▶ [What to work on]:
1. Recast the file summary in the day2day patch, the block that starts with "CMakeLists.txt", as a brief list that keeps its main facts.
2. Carry on the day2day patch from its last line.

From 49b115e7c3f58d0c17ca60f7fc4ce8085d4b2b5c Mon Sep 17 00:00:00 2001
From: acktarius <xchaps@aol.com>
Date: Thu, 10 Oct 2024 10:49:48 -0400
Subject: [PATCH 5/6] day2day

---
 CMakeLists.txt                              | 24 ++++++++------
 xmrstak/{ => backend/day2day}/setup_gui.cpp | 36 ++++++++-------------
 xmrstak/{ => backend/day2day}/setup_gui.hpp |  0
 3 files changed, 29 insertions(+), 31 deletions(-)
 rename xmrstak/{ => backend/day2day}/setup_gui.cpp (77%)
 rename xmrstak/{ => backend/day2day}/setup_gui.hpp (100%)

diff --git a/CMakeLists.txt b/CMakeLists.txt
index 71443723a..b901ff170 100644
--- a/CMakeLists.txt
+++ b/CMakeLists.txt
@@ -624,12 +624,12 @@ file(GLOB SRCFILES_CPP "xmrstak/cli/*.cpp")
 set_source_files_properties(${SRCFILES_CPP} PROPERTIES LANGUAGE CXX)
 
 if(CMAKE_CXX_COMPILER_ID MATCHES "MSVC")
-    add_executable(xmr-stak_initial 
+    add_executable(xmr-stak 
         ${SRCFILES_CPP}
         xmrstak/cli/xmr-stak.manifest
     )
 else()
-    add_executable(xmr-stak_initial 
+    add_executable(xmr-stak
         ${SRCFILES_CPP}
     )
 endif()
@@ -637,7 +637,7 @@ endif()
 set(EXECUTABLE_OUTPUT_PATH "bin" CACHE STRING "Path to place executables relative to ${CMAKE_INSTALL_PREFIX}")
 set(LIBRARY_OUTPUT_PATH "bin" CACHE STRING "Path to place libraries relative to ${CMAKE_INSTALL_PREFIX}")
 
-target_link_libraries(xmr-stak_initial 
+target_link_libraries(xmr-stak
     PRIVATE
     xmr-stak-backend
     ${LIBS}
@@ -651,7 +651,7 @@ target_link_libraries(xmr-stak_initial
 
 # do not install the binary if the project and install are equal
 if( NOT CMAKE_INSTALL_PREFIX STREQUAL PROJECT_BINARY_DIR )
-    install(TARGETS xmr-stak_initial
+    install(TARGETS xmr-stak
             RUNTIME DESTINATION "${CMAKE_INSTALL_PREFIX}/${EXECUTABLE_OUTPUT_PATH}")
     if(CUDA_FOUND)
         if(WIN32)
@@ -677,11 +677,14 @@ else()
 endif()
 # Find wxWidgets
 find_package(wxWidgets 3.2.4 REQUIRED COMPONENTS core base)
-if(wxWidgets_FOUND)
+if(!wxWidgets_FOUND)
+    message(WARNING "wxWidgets not found. xmr-stak_day2day will not be built.")
+else()
     include(${wxWidgets_USE_FILE})
     find_package(Threads REQUIRED)

▶ [Supplied data]:
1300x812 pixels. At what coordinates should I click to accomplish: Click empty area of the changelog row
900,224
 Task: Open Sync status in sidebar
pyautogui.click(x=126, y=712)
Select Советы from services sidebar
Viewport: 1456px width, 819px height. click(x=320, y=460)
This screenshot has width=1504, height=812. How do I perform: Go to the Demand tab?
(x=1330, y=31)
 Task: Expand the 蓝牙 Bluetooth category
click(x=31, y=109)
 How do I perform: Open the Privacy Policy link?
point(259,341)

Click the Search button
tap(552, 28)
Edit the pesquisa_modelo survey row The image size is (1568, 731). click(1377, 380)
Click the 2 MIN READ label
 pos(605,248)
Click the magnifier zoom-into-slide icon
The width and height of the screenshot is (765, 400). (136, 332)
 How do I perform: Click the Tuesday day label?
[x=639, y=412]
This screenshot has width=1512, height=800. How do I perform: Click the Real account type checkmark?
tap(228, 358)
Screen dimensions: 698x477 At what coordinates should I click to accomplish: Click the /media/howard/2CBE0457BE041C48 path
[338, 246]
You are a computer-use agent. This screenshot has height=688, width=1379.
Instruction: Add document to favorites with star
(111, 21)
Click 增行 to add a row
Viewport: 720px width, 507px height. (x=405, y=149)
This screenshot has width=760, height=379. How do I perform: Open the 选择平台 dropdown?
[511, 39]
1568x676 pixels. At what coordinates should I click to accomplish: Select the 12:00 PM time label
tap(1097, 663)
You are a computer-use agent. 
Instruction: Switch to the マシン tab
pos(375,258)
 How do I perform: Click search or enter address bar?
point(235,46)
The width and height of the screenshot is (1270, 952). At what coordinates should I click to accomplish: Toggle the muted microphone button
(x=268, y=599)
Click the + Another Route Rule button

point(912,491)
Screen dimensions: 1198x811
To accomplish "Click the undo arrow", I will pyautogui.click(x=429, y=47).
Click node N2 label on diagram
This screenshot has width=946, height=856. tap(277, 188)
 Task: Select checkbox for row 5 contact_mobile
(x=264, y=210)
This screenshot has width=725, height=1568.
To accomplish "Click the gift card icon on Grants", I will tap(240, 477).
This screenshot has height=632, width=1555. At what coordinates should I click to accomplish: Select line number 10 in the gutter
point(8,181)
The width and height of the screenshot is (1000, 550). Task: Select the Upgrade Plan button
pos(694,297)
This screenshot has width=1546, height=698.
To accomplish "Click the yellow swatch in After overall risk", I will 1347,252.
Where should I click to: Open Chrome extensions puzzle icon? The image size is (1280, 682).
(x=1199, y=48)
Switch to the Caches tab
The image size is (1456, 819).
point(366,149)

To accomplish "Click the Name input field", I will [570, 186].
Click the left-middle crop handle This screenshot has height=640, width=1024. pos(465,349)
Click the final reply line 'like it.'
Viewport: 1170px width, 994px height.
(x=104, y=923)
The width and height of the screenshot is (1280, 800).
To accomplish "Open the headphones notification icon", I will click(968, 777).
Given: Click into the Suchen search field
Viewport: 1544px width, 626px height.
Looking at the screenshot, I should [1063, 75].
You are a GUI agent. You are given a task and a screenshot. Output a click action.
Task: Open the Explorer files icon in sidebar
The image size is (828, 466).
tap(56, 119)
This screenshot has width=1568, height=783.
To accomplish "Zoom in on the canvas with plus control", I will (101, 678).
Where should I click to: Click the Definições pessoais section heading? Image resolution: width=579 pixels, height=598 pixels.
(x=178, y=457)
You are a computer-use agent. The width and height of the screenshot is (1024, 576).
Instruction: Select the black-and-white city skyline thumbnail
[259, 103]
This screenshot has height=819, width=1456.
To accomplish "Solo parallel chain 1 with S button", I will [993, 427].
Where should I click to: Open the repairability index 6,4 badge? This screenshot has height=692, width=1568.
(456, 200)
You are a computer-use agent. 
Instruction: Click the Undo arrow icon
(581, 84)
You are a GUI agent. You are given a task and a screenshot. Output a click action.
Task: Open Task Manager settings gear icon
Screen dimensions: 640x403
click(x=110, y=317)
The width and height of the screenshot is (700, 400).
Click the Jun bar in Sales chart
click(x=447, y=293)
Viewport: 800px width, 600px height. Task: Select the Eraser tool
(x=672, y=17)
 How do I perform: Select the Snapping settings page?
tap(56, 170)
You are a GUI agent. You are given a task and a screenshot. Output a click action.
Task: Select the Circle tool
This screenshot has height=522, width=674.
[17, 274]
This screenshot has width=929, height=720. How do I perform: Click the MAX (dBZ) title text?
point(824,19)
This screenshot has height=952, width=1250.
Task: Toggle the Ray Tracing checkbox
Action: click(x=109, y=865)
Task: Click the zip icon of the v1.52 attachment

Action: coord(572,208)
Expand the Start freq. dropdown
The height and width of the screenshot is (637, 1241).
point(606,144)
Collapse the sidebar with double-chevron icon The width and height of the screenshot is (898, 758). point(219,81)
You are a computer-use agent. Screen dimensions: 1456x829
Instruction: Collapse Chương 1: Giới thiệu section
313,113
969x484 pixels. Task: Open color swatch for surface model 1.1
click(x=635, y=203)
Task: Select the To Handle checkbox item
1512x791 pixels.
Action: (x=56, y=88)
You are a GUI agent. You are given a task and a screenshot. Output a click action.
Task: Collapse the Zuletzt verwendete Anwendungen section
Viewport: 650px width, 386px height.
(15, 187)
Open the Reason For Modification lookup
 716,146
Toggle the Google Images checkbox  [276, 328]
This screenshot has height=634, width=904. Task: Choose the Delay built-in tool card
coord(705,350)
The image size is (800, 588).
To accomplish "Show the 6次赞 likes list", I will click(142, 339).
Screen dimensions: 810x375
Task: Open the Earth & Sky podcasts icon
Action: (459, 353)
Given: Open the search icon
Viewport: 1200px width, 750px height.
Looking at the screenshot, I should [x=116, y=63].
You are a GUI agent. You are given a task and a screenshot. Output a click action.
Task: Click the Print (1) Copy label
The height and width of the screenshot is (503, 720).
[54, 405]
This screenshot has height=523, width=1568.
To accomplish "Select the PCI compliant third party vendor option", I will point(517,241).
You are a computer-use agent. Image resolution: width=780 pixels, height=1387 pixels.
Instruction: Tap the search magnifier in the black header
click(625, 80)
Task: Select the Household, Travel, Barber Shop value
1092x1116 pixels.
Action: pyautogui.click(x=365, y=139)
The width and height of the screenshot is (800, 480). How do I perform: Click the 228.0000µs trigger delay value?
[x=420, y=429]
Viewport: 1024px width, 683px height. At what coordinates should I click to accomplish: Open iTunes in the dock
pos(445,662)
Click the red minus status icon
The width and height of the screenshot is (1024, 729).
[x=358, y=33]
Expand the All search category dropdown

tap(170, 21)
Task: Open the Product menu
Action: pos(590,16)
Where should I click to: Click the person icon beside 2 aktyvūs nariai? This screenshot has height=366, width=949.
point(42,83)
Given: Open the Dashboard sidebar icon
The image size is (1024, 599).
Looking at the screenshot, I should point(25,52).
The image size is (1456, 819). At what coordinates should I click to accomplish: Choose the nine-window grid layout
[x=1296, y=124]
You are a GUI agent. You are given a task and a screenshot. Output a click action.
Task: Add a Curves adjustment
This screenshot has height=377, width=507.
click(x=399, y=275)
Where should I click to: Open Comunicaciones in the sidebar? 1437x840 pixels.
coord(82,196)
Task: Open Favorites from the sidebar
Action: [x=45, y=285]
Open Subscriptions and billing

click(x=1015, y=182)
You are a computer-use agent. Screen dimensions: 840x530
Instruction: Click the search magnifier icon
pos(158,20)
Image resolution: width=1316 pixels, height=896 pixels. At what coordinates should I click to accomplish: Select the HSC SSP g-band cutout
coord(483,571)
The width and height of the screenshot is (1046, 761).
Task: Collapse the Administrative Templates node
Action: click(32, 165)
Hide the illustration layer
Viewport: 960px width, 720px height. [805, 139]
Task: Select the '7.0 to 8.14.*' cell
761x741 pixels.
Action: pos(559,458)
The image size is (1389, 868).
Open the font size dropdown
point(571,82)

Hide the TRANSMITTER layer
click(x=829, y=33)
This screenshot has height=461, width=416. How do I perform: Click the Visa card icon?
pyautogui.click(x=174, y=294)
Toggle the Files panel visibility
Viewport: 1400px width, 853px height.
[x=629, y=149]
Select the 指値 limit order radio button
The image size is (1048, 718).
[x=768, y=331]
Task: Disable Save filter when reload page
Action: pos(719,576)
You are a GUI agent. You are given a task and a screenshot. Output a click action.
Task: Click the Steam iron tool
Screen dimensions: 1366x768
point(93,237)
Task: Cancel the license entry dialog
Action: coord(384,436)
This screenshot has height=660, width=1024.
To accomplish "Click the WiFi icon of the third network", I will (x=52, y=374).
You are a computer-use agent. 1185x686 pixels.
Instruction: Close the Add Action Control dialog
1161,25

▶ [Task-by-task answers]:
1.
- CMakeLists.txt: 24 lines changed.
- setup_gui.cpp: moved from xmrstak/ to xmrstak/backend/day2day/, 36 lines changed, 77% similarity.
- setup_gui.hpp: moved from xmrstak/ to xmrstak/backend/day2day/, unchanged, 100% similarity.
- Totals: 3 files changed, 29 insertions, 31 deletions.

2.
     add_executable(xmr-stak_day2day 
-        xmrstak/setup_gui.cpp
+        xmrstak/backend/day2day/setup_gui.cpp
+        xmrstak/misc/environment.cpp
     )
     target_link_options(xmr-stak_day2day PRIVATE
     -L/usr/local/lib
@@ -690,18 +693,21 @@ if(wxWidgets_FOUND)
         wx_baseu-3.2
         wx_gtk3u_core-3.2
         pthread
+        xmr-stak-backend
         #${wxWidgets_LIBRARIES}
     )
     # Add wxWidgets compile definitions and options
     target_compile_options(xmr-stak_day2day PRIVATE ${wxWidgets_CXX_FLAGS})
     # Print include directories for debugging
 get_target_property(INCLUDE_DIRS xmr-stak_day2day INCLUDE_DIRECTORIES)
+file(GLOB MISC_SOURCES "${CMAKE_CURRENT_SOURCE_DIR}/xmrstak/misc/*.cpp")
+target_sources(xmr-stak_day2day PRIVATE ${MISC_SOURCES})
 message("Include directories: ${INCLUDE_DIRS}")
-else()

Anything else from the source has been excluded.